— Source excerpt —
We Shouldn't have duplicates.

In [None]:
cat_col = [col for col in train.columns if train[col].dtype == 'object' or train[col].dtype == 'bool' ]
num_col = [col for col in train.columns if train[col].dtype !='object']

print(f'categorical columns:', cat_col)
print(f'numeric columns:', num_col)

Check for missing values in train and test set.

In [None]:
msno.matrix(train)
plt.title('Missing Value Distribution in train set', size=20);

In [None]:
train.isnull().sum().sort_values(ascending=False)

In [None]:
msno.matrix(test)
plt.title('Missing Value Distribution in test set', size=20);

In [None]:
test.isnull().sum().sort_values(ascending=False)

We have missing values in both train and test set, we will handle them later, right now we are just exploring. In the test set only the Passenger Id column has no missing values while in the train set passengerId and Transported ave no missing values.

In [None]:
fig,ax = plt.subplots(1,1, figsize=(12,8))
(train.isnull().mean()*100).plot(kind='bar', ax=ax, align='center', width=.4)

— Exercise —
In the notebook excerpt, which columns of the train set are said to have no missing values?

— Entries supplied —
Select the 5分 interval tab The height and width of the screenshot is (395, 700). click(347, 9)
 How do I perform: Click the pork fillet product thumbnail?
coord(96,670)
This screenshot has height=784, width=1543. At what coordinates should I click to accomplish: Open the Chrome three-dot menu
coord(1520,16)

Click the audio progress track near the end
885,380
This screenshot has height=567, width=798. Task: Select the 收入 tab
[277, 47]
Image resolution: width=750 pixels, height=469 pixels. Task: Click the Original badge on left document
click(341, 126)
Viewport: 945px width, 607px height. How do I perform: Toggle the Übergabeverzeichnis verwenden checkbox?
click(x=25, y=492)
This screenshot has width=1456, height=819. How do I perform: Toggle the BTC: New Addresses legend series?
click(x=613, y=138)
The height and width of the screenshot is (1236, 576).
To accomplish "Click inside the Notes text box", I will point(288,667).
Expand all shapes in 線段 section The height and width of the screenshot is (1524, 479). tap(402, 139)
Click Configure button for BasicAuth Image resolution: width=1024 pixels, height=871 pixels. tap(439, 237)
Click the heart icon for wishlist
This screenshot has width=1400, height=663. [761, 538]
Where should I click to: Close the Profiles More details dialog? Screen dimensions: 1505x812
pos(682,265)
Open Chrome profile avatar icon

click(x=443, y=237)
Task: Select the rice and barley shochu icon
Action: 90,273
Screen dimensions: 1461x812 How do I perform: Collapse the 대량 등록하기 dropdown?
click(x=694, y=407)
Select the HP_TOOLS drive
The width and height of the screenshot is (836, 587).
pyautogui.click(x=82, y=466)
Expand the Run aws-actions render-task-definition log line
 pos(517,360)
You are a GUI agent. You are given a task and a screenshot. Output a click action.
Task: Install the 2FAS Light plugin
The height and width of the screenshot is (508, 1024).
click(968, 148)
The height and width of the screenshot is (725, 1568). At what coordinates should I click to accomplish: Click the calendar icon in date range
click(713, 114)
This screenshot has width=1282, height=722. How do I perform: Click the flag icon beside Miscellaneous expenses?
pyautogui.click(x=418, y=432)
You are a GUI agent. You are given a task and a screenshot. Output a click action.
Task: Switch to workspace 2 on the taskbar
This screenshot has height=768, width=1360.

— Answer below —
PassengerId and Transported.